Collaborative Research Networks

CRN37  Technology, Law and Society


Onur Bakiner

New technologies stand poised to effect a paradigm shift for society—and for sociolegal institutions specifically—by offering new means of interacting with established social institutions, new tools for regulatory governance and law enforcement, by generating new forms of predictive and algorithmic knowledge that confront law’s traditional notions of due process, and by reshaping social norms around discretion, risk, and accountability.

The CRN focuses on technology, in the current day and in a speculative future, as both the subject and object of social life. In the former instance, we explore and comment on, inter alia, the use of technologies that surveil and control social actors; that provide or prohibit access to legal institutions and the polity more broadly; that are used by legal actors in a variety of practice settings; and that change societal understandings and expectations of what law is and how it is experienced. In the latter instance, we examine, inter alia, how regulators, legislators, and the judiciary respond to shifts in the technological landscape, both historic and contemporary; how organizations operating at the cutting edge of technological innovation comply with or contest regulation; the role of the legal profession in defining what is and is not regulable via technology; and the way social, political, legal, and market forces promote or dissuade adoption of different types of technologies.

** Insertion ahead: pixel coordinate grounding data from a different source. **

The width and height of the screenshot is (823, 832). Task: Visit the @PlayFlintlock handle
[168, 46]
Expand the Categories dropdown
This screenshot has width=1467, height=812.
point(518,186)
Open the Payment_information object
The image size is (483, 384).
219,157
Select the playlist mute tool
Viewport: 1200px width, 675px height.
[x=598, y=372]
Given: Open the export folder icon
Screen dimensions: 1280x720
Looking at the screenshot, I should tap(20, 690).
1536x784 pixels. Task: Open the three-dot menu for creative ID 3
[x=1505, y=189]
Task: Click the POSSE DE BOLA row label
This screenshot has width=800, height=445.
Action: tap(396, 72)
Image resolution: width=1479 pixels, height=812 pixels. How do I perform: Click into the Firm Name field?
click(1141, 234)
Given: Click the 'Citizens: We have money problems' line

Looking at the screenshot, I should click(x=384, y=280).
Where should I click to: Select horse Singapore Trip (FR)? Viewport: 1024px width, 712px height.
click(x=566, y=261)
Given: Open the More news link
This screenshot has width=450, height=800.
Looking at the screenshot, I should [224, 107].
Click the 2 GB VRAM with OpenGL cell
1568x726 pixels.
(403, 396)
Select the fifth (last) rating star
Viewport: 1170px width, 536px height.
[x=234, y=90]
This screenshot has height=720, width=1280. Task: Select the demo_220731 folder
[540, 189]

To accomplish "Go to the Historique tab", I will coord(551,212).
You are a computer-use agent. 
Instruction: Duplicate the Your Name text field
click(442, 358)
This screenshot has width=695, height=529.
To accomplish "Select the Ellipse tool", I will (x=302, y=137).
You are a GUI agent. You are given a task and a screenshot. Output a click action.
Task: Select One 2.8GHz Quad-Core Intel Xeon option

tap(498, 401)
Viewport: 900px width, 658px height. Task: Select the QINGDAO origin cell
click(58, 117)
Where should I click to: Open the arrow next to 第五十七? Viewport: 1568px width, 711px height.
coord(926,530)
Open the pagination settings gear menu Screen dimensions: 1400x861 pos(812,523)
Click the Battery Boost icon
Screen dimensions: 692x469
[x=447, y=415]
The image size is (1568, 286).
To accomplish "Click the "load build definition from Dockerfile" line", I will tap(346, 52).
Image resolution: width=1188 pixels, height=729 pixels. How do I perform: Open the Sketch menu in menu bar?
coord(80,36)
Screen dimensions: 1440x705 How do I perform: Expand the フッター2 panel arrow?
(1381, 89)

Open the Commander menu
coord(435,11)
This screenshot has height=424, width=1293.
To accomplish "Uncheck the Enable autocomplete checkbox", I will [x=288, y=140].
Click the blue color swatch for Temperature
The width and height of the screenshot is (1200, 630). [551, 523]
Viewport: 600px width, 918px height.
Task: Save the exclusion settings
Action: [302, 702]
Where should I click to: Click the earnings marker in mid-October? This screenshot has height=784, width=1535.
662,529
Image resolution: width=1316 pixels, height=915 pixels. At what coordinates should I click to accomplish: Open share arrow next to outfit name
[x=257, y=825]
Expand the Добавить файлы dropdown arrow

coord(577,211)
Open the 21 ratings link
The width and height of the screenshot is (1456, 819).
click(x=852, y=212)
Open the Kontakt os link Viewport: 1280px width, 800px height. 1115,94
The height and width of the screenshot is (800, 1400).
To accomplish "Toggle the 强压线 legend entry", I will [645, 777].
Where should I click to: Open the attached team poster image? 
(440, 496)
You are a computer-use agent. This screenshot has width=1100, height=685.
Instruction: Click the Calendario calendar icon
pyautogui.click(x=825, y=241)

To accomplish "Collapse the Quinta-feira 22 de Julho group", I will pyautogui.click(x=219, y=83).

The CRN invites participation from across the disciplinary and interdisciplinary spectrum, from legal theorists and sociologists to political scientists and economists; from sociolegal scholars to technologists, information studies scholars, and systems designers. Additionally, we welcome all methods and methodologists, including quantitative (e.g., experimental, econometric), qualitative (e.g., ethnographic, interview), historical, narrative, legal/doctrinal, and mixed methodologies. New technologies present novel ethical and normative questions around privacy, ownership, access, and compliance; we welcome critical engagement on this front as well. With technological change come consequences, both anticipated and unanticipated. This CRN attempts to make the study of these consequences—and their origins—a pertinent and pressing part of the conversation in the next generation of sociolegal scholarship.